## PROBLEM
Having located the line with "Task: Select circle for 'состоят из атомов.'", repeat it and all remaining lines of the records exactly. Pictures do not belong in the answer.

DATA IN THIS EXERCISE section start

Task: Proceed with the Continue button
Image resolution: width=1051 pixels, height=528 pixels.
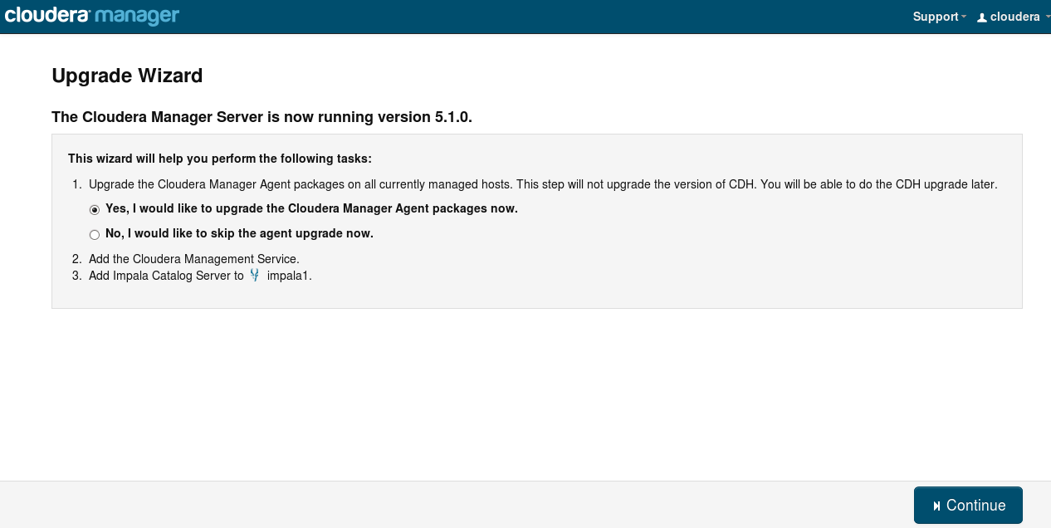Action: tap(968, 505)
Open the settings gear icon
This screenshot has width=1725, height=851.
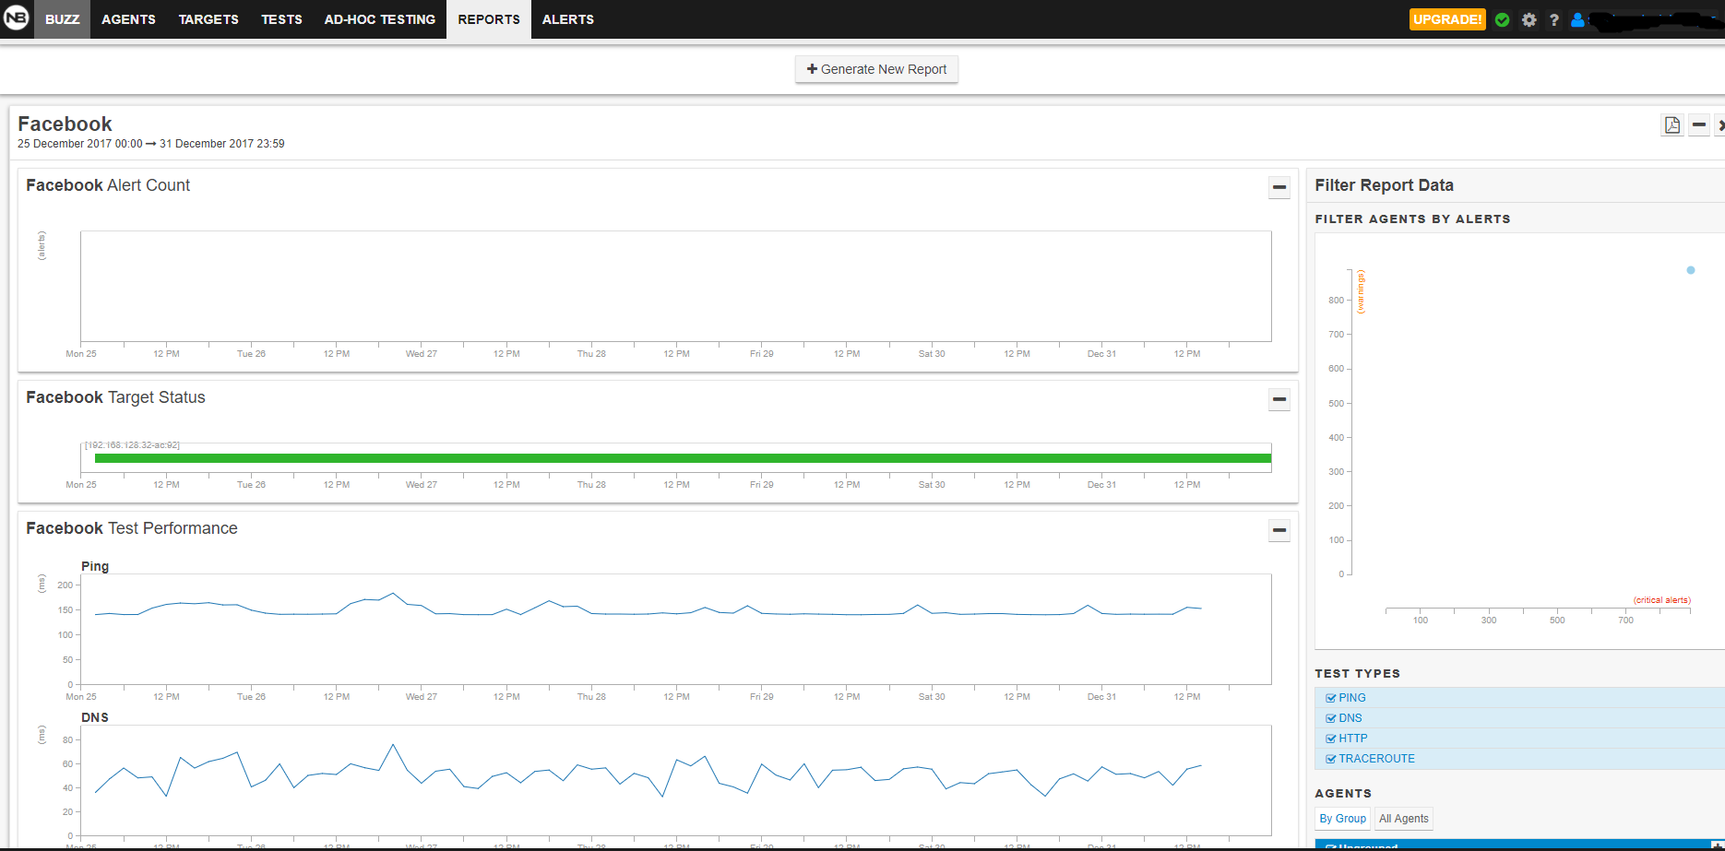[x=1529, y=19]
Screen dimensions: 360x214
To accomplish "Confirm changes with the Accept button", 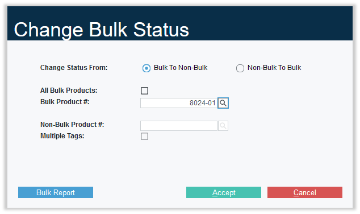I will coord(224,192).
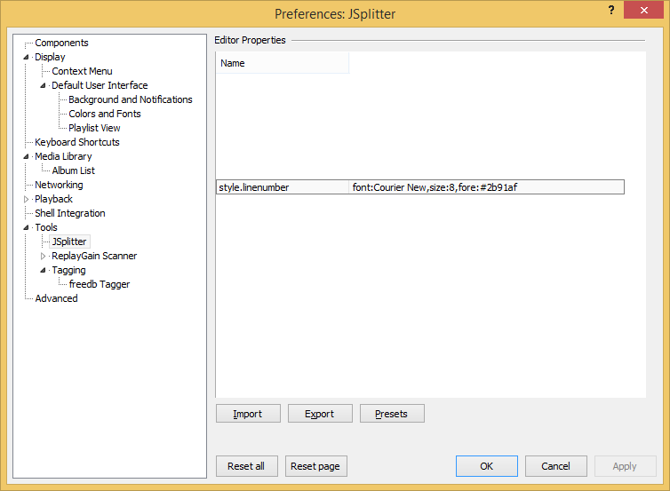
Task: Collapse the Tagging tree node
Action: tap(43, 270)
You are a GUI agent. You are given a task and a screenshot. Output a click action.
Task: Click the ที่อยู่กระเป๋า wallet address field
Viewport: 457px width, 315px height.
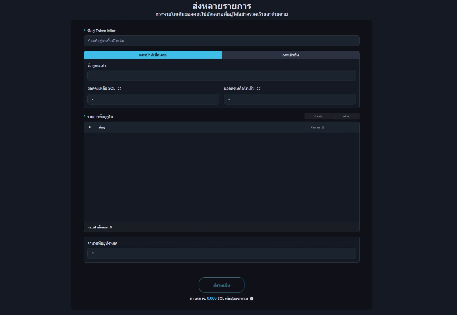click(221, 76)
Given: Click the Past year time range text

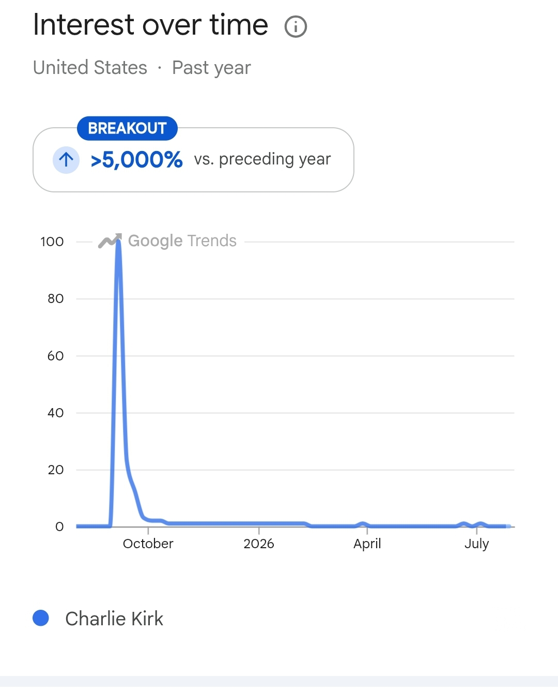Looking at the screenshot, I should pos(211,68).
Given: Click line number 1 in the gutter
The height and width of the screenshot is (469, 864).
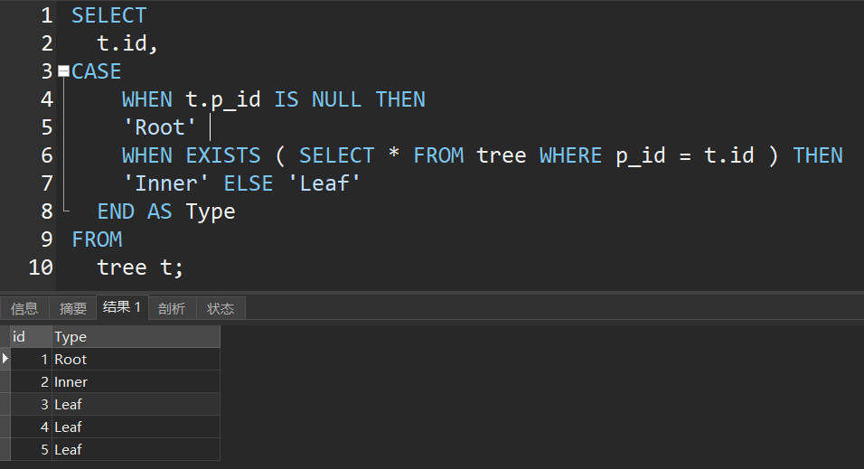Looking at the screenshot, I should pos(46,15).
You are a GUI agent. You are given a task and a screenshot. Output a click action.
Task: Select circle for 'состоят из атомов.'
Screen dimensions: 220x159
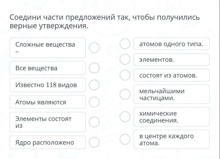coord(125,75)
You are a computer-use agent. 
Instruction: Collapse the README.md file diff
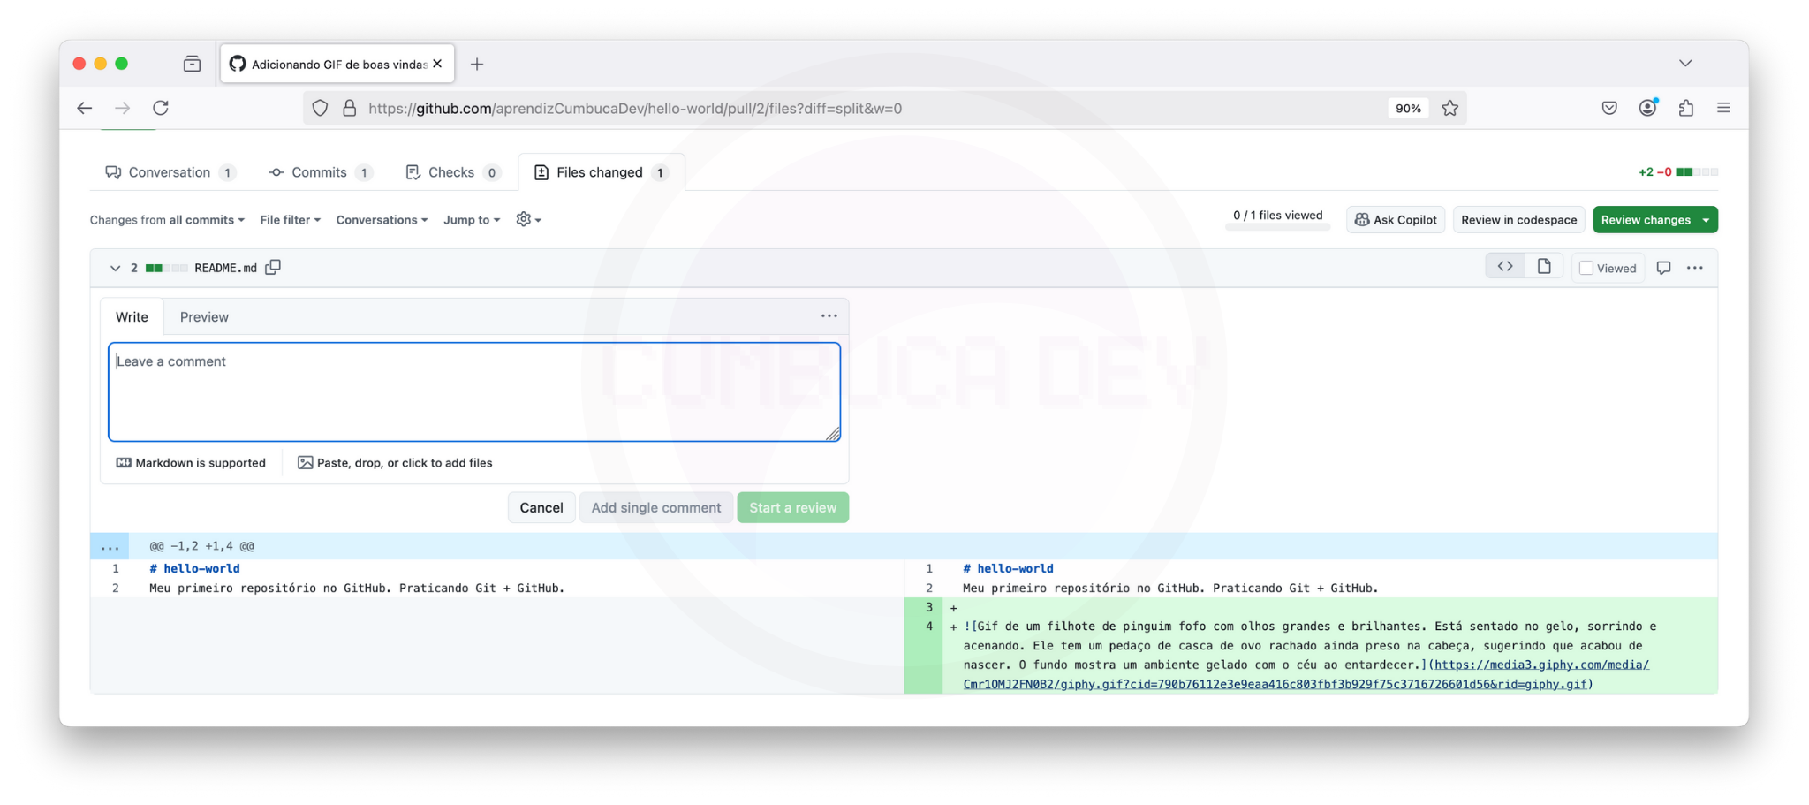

DATA IN THIS EXERCISE section end

## TASK RESULT
Task: Select circle for 'состоят из атомов.'
Screen dimensions: 220x159
coord(125,75)
You are a computer-use agent. 
Instruction: Collapse the README.md file diff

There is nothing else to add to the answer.